<<<<
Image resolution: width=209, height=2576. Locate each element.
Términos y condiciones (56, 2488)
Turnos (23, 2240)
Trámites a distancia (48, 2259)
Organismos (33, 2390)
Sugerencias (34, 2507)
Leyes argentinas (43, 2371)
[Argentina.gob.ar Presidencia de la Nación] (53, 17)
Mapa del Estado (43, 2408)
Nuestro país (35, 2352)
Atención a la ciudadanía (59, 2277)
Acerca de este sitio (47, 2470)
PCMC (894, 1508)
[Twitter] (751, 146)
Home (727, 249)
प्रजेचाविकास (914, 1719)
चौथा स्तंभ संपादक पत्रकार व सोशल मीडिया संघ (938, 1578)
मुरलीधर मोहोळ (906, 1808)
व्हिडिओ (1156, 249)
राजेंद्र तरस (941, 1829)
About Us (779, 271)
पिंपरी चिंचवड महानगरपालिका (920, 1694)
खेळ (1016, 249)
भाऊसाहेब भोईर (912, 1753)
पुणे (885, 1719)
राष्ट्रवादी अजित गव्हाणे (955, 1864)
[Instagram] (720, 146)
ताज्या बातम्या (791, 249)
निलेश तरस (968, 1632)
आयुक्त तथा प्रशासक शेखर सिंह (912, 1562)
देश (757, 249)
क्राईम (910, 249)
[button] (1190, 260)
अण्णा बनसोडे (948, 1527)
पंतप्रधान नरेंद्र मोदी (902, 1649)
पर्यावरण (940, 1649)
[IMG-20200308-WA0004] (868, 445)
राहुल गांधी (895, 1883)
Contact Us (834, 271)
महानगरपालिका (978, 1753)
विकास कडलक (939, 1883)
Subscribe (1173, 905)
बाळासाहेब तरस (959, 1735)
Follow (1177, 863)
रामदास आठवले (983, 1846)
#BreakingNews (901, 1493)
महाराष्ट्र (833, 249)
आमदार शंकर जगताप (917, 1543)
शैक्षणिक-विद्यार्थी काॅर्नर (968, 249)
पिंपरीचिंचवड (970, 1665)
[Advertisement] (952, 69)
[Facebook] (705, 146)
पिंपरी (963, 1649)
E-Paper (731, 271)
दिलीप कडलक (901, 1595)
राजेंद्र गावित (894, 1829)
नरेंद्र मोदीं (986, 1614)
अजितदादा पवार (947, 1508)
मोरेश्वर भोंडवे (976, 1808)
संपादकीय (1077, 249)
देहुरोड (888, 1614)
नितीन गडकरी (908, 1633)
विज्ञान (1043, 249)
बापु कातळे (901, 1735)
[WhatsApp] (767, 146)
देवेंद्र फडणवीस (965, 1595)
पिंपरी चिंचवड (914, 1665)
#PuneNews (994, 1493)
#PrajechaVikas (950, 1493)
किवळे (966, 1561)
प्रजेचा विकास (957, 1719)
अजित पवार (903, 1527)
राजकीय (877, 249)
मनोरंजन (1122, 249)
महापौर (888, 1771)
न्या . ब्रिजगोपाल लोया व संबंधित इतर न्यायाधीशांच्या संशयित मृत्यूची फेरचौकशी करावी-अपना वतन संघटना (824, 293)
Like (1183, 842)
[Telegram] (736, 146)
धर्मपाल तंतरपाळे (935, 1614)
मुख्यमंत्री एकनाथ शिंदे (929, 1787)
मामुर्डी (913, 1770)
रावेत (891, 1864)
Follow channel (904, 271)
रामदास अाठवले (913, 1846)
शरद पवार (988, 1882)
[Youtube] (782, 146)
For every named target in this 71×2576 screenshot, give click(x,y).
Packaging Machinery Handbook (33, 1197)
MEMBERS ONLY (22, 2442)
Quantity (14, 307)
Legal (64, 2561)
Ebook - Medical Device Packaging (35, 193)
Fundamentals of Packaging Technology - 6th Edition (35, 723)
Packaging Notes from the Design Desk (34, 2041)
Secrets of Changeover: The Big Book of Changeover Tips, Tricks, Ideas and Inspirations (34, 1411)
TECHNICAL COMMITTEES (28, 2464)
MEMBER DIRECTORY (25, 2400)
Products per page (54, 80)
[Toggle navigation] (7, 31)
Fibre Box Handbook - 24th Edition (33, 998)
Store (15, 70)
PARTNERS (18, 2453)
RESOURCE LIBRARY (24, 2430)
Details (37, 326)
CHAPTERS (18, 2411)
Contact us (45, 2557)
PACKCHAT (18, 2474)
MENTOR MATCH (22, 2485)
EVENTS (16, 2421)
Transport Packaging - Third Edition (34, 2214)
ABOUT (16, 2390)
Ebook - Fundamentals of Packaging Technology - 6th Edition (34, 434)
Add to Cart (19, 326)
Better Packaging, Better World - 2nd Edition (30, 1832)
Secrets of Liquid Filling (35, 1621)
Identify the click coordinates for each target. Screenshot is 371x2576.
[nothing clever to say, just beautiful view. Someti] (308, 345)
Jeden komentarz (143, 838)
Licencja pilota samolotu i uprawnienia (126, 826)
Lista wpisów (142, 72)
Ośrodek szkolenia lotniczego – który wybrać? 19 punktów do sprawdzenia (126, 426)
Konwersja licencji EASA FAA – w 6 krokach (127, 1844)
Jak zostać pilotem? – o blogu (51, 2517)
>>>>
◆ What the task asks
Word for word, write out all of the entries again.

◆ Solution for this exercise
Image resolution: width=209, height=2576. Locate each element.
Términos y condiciones (56, 2488)
Turnos (23, 2240)
Trámites a distancia (48, 2259)
Organismos (33, 2390)
Sugerencias (34, 2507)
Leyes argentinas (43, 2371)
[Argentina.gob.ar Presidencia de la Nación] (53, 17)
Mapa del Estado (43, 2408)
Nuestro país (35, 2352)
Atención a la ciudadanía (59, 2277)
Acerca de este sitio (47, 2470)
PCMC (894, 1508)
[Twitter] (751, 146)
Home (727, 249)
प्रजेचाविकास (914, 1719)
चौथा स्तंभ संपादक पत्रकार व सोशल मीडिया संघ (938, 1578)
मुरलीधर मोहोळ (906, 1808)
व्हिडिओ (1156, 249)
राजेंद्र तरस (941, 1829)
About Us (779, 271)
पिंपरी चिंचवड महानगरपालिका (920, 1694)
खेळ (1016, 249)
भाऊसाहेब भोईर (912, 1753)
पुणे (885, 1719)
राष्ट्रवादी अजित गव्हाणे (955, 1864)
[Instagram] (720, 146)
ताज्या बातम्या (791, 249)
निलेश तरस (968, 1632)
आयुक्त तथा प्रशासक शेखर सिंह (912, 1562)
देश (757, 249)
क्राईम (910, 249)
[button] (1190, 260)
अण्णा बनसोडे (948, 1527)
पंतप्रधान नरेंद्र मोदी (902, 1649)
पर्यावरण (940, 1649)
[IMG-20200308-WA0004] (868, 445)
राहुल गांधी (895, 1883)
Contact Us (834, 271)
महानगरपालिका (978, 1753)
विकास कडलक (939, 1883)
Subscribe (1173, 905)
बाळासाहेब तरस (959, 1735)
Follow (1177, 863)
रामदास आठवले (983, 1846)
#BreakingNews (901, 1493)
महाराष्ट्र (833, 249)
आमदार शंकर जगताप (917, 1543)
शैक्षणिक-विद्यार्थी काॅर्नर (968, 249)
पिंपरीचिंचवड (970, 1665)
[Advertisement] (952, 69)
[Facebook] (705, 146)
पिंपरी (963, 1649)
E-Paper (731, 271)
दिलीप कडलक (901, 1595)
राजेंद्र गावित (894, 1829)
नरेंद्र मोदीं (986, 1614)
अजितदादा पवार (947, 1508)
मोरेश्वर भोंडवे (976, 1808)
संपादकीय (1077, 249)
देहुरोड (888, 1614)
नितीन गडकरी (908, 1633)
विज्ञान (1043, 249)
बापु कातळे (901, 1735)
[WhatsApp] (767, 146)
देवेंद्र फडणवीस (965, 1595)
पिंपरी चिंचवड (914, 1665)
#PuneNews (994, 1493)
#PrajechaVikas (950, 1493)
किवळे (966, 1561)
प्रजेचा विकास (957, 1719)
अजित पवार (903, 1527)
राजकीय (877, 249)
मनोरंजन (1122, 249)
महापौर (888, 1771)
न्या . ब्रिजगोपाल लोया व संबंधित इतर न्यायाधीशांच्या संशयित मृत्यूची फेरचौकशी करावी-अपना वतन संघटना (824, 293)
Like (1183, 842)
[Telegram] (736, 146)
धर्मपाल तंतरपाळे (935, 1614)
मुख्यमंत्री एकनाथ शिंदे (929, 1787)
मामुर्डी (913, 1770)
रावेत (891, 1864)
Follow channel (904, 271)
रामदास अाठवले (913, 1846)
शरद पवार (988, 1882)
[Youtube] (782, 146)
For every named target in this 71×2576 screenshot, give click(x,y).
Packaging Machinery Handbook (33, 1197)
MEMBERS ONLY (22, 2442)
Quantity (14, 307)
Legal (64, 2561)
Ebook - Medical Device Packaging (35, 193)
Fundamentals of Packaging Technology - 6th Edition (35, 723)
Packaging Notes from the Design Desk (34, 2041)
Secrets of Changeover: The Big Book of Changeover Tips, Tricks, Ideas and Inspirations (34, 1411)
TECHNICAL COMMITTEES (28, 2464)
MEMBER DIRECTORY (25, 2400)
Products per page (54, 80)
[Toggle navigation] (7, 31)
Fibre Box Handbook - 24th Edition (33, 998)
Store (15, 70)
PARTNERS (18, 2453)
RESOURCE LIBRARY (24, 2430)
Details (37, 326)
CHAPTERS (18, 2411)
Contact us (45, 2557)
PACKCHAT (18, 2474)
MENTOR MATCH (22, 2485)
EVENTS (16, 2421)
Transport Packaging - Third Edition (34, 2214)
ABOUT (16, 2390)
Ebook - Fundamentals of Packaging Technology - 6th Edition (34, 434)
Add to Cart (19, 326)
Better Packaging, Better World - 2nd Edition (30, 1832)
Secrets of Liquid Filling (35, 1621)
Identify the click coordinates for each target. Screenshot is 371x2576.
[nothing clever to say, just beautiful view. Someti] (308, 345)
Jeden komentarz (143, 838)
Licencja pilota samolotu i uprawnienia (126, 826)
Lista wpisów (142, 72)
Ośrodek szkolenia lotniczego – który wybrać? 19 punktów do sprawdzenia (126, 426)
Konwersja licencji EASA FAA – w 6 krokach (127, 1844)
Jak zostać pilotem? – o blogu (51, 2517)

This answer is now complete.